University of Pennsylvania CIS5650 – GPU Programming and Architecture
- Jacky Park
- Tested on: Windows 11, i9-13900H @ 2.60 32 GB, RTX 4070 (Laptop GPU) 8 GB (Personal Machine: ROG Zephyrus M16 GU604VI_GU604VI)
This project implements a Boids simulation, inspired by Conrad Parker’s pseudocode with several custom adaptations.
Boids is a crowd simulation algorithm originally developed by Craig Reynolds in 1986, designed to mimic the natural flocking behaviors observed in birds, fish, and other swarming creatures. At its core, the algorithm is governed by three simple rules:
-
Cohesion: Each boid moves toward the perceived center of mass of its neighbors.
-
Alignment: Each boid steers in the direction of the average heading of nearby boids.
-
Separation: Each boid maintains a comfortable distance from others to avoid crowding.
Together, these local interaction rules produce emergent, lifelike group movement without the need for centralized control.
The boids are then rendered using OpenGL.
Simulation with 500,000 boids.
Function: kernUpdateVelocityBruteForce
The simplest way to update boids is to just have each one check against every other boid.

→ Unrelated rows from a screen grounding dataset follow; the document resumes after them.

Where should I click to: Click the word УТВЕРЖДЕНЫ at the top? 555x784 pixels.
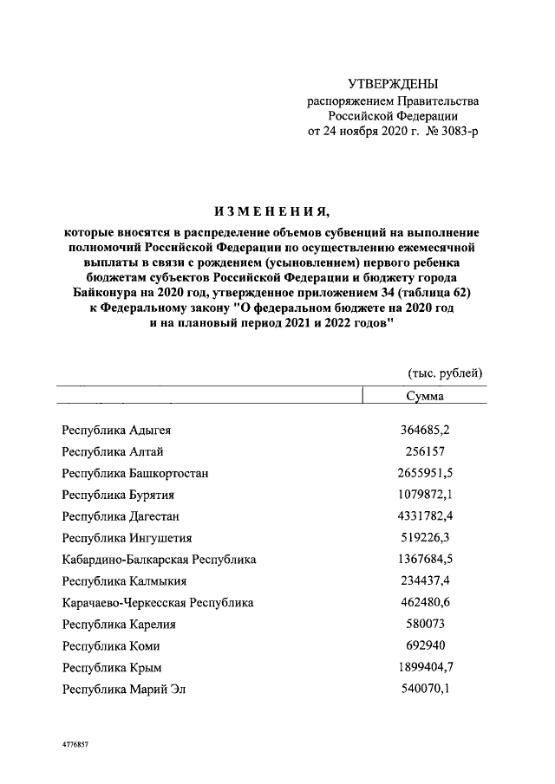click(393, 84)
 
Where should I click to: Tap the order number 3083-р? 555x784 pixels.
click(451, 131)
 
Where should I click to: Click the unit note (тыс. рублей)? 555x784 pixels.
click(445, 373)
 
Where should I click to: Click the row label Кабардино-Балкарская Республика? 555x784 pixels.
click(159, 560)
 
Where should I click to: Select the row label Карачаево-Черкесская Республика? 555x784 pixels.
click(158, 603)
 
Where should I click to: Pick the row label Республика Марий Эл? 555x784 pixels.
click(124, 690)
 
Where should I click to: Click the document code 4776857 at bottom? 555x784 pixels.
click(75, 744)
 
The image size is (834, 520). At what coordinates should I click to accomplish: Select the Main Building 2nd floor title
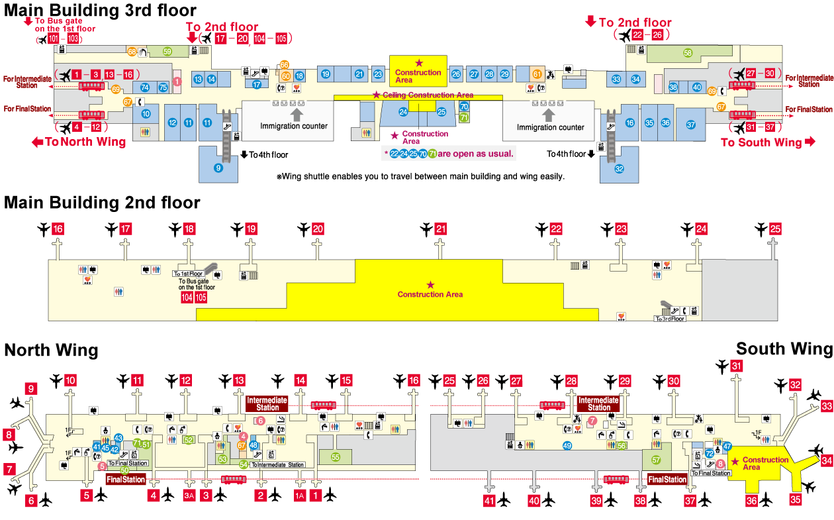click(102, 202)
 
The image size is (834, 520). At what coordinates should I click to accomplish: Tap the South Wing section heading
click(784, 349)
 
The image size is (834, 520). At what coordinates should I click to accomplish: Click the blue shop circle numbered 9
click(218, 168)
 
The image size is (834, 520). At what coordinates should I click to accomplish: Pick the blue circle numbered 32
click(619, 168)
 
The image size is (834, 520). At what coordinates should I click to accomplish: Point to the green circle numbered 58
click(688, 53)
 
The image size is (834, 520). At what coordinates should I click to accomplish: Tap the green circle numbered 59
click(167, 51)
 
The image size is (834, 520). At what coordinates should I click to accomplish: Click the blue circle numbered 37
click(690, 125)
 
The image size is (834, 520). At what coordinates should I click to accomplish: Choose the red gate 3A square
click(189, 495)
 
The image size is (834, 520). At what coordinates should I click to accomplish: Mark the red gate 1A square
click(300, 495)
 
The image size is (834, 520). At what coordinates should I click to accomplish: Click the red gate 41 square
click(488, 501)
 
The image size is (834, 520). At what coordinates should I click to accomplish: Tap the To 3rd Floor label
click(669, 319)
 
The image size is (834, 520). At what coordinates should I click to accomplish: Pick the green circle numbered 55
click(336, 456)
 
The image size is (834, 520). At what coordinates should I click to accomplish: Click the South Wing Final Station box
click(667, 479)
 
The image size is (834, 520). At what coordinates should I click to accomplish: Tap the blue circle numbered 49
click(567, 446)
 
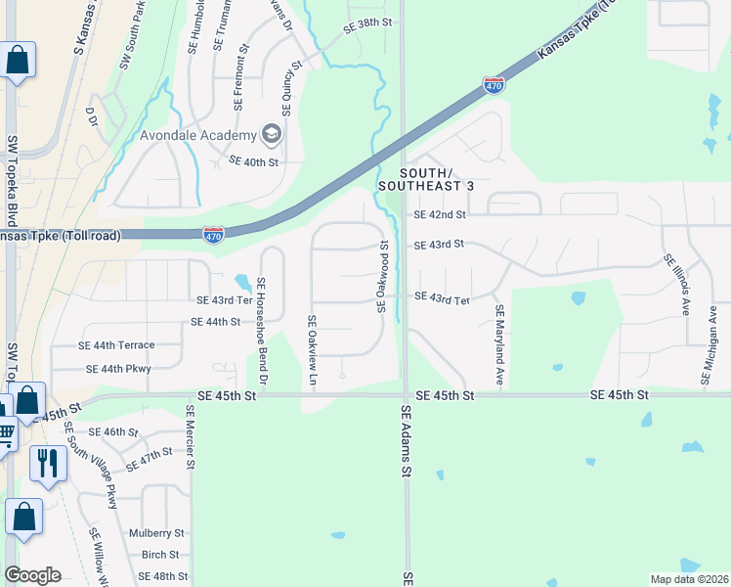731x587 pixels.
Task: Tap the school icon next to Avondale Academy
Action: pos(271,134)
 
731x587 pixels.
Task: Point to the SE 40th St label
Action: pos(253,160)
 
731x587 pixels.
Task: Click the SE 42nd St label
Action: pos(439,213)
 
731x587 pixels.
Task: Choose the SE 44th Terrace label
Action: pos(116,345)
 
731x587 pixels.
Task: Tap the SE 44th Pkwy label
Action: pos(118,369)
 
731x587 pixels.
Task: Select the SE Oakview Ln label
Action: pos(312,349)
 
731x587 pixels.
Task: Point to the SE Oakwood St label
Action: pos(384,279)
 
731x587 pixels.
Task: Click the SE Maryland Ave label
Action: pos(498,344)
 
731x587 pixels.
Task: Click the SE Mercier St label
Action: pos(192,436)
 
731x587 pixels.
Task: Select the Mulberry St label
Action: pos(156,533)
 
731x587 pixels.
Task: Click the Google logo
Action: pos(32,575)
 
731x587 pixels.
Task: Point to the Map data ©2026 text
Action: pos(688,579)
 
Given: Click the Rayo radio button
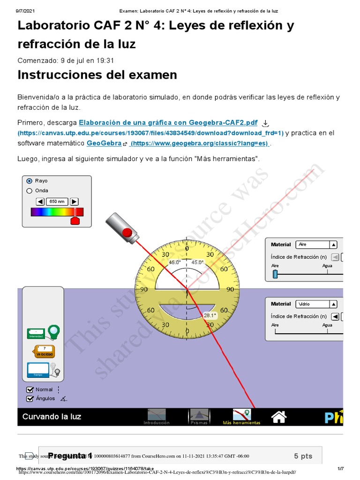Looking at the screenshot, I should [30, 181].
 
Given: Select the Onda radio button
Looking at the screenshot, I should [30, 191].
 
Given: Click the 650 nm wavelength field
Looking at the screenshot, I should [57, 202].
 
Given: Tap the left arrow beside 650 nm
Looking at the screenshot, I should [40, 202].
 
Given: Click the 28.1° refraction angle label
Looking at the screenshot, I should [210, 315].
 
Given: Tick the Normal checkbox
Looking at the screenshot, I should [30, 390].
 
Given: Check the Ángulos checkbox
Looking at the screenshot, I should [30, 399].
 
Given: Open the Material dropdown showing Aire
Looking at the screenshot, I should [317, 244].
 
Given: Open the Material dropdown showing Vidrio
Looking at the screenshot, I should [317, 304].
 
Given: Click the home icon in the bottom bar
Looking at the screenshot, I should [279, 416].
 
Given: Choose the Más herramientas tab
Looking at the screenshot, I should [241, 416].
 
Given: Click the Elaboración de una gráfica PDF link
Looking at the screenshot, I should [168, 123].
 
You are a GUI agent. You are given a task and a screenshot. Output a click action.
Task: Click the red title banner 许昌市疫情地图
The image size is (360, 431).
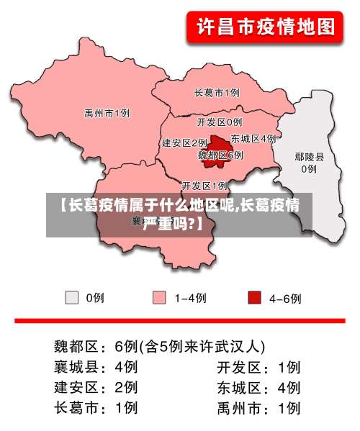(x=266, y=28)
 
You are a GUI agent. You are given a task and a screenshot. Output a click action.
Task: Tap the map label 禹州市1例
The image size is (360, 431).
(x=107, y=113)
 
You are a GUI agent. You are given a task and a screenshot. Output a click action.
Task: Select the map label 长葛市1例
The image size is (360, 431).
(x=217, y=92)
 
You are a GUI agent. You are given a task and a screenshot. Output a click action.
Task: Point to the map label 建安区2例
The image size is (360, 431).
(x=184, y=142)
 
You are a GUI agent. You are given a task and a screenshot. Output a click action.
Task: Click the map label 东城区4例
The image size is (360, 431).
(x=253, y=137)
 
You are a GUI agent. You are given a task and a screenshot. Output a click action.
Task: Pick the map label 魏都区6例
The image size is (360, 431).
(x=220, y=155)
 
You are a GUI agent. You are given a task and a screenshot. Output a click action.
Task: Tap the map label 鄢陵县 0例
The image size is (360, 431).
(x=309, y=163)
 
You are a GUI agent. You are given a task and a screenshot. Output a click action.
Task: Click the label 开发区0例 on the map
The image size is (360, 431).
(x=220, y=122)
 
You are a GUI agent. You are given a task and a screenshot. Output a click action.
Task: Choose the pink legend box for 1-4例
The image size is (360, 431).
(x=160, y=297)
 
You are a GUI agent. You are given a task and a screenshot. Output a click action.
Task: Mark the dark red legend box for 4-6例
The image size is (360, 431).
(x=254, y=297)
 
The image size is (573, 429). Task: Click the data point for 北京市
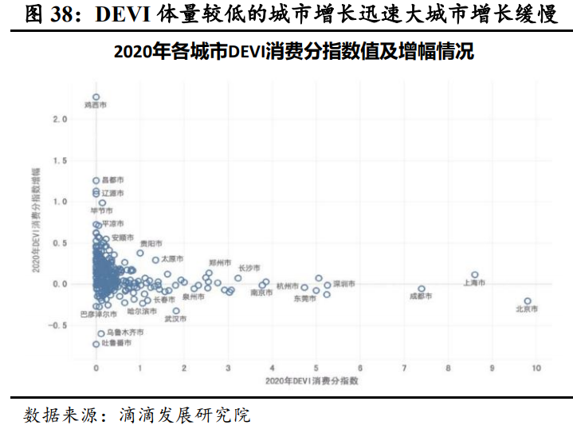[x=528, y=301]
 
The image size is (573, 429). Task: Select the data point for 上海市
[x=475, y=274]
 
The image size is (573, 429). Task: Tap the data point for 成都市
[x=422, y=289]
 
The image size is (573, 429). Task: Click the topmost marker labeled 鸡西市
[x=96, y=97]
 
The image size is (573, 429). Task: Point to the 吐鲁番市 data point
[x=96, y=344]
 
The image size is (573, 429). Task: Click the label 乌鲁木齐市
[x=125, y=333]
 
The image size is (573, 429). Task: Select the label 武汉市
[x=175, y=319]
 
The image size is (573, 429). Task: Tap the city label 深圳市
[x=343, y=284]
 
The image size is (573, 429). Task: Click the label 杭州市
[x=288, y=285]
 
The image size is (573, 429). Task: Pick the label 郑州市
[x=220, y=262]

- That means for each boid, we loop over the whole list, apply the three rules, and update its velocity.
- On CUDA, this translates to one thread per boid, with a second kernel to apply the position updates.
- It works, but it’s O(N²), really slow once the number of boids grows.
Function: kernUpdateVelNeighborSearchScattered
We can do much better by using a grid. Since boids only care about neighbors within a certain radius, we don’t need to compare them against the entire flock.
- We split space into a uniform grid, where each cell size is set to twice the search radius.
- This guarantees a boid only needs to look at its own cell plus the 8 neighbors around it.
- Implementation details:
- A kernel computes which grid cell each boid belongs to.
- We use
thrust::sort_by_keyto sort boids by their grid index. - Start/end indices for each cell are stored so we can quickly find boids in that cell.
- Each boid checks way fewer neighbors, and performance improves significantly.
Function: kernUpdateVelNeighborSearchCoherent
We can push the grid idea even further by making memory accesses more efficient.
- In the scattered grid, threads bounce around in memory to find neighbor data. That’s slow on the GPU.
- Instead, we reorder the actual boid data so positions and velocities are stored contiguously by grid cell.
- This makes memory access coherent, so the GPU can cache data more effectively.
- Even though it’s just a small change, the performance boost is significant.
To test scalability, all three approaches were benchmarked with flock sizes ranging from 1,000 up to 500,000 boids.
- The naive approach quickly hit a wall beyond 500,000 boids, it struggled to produce results.
| Boid Count | Naive | Scattered | Coherent |
|---|---|---|---|
| 1,000 | 0.105 | 0.141 | 0.241 |
| 5,000 | 0.550 | 0.233 | 0.279 |
| 50,000 | 14.604 | 0.963 | 0.941 |
| 100,000 | 58.832 | 2.260 | 1.529 |
| 250,000 | 366.550 | 7.963 | 2.431 |
| 500,000 | 1469.482 | 28.458 | 4.900 |
As expected, strategies that use a uniform grid to limit neighbor checks scale dramatically better than the naive method.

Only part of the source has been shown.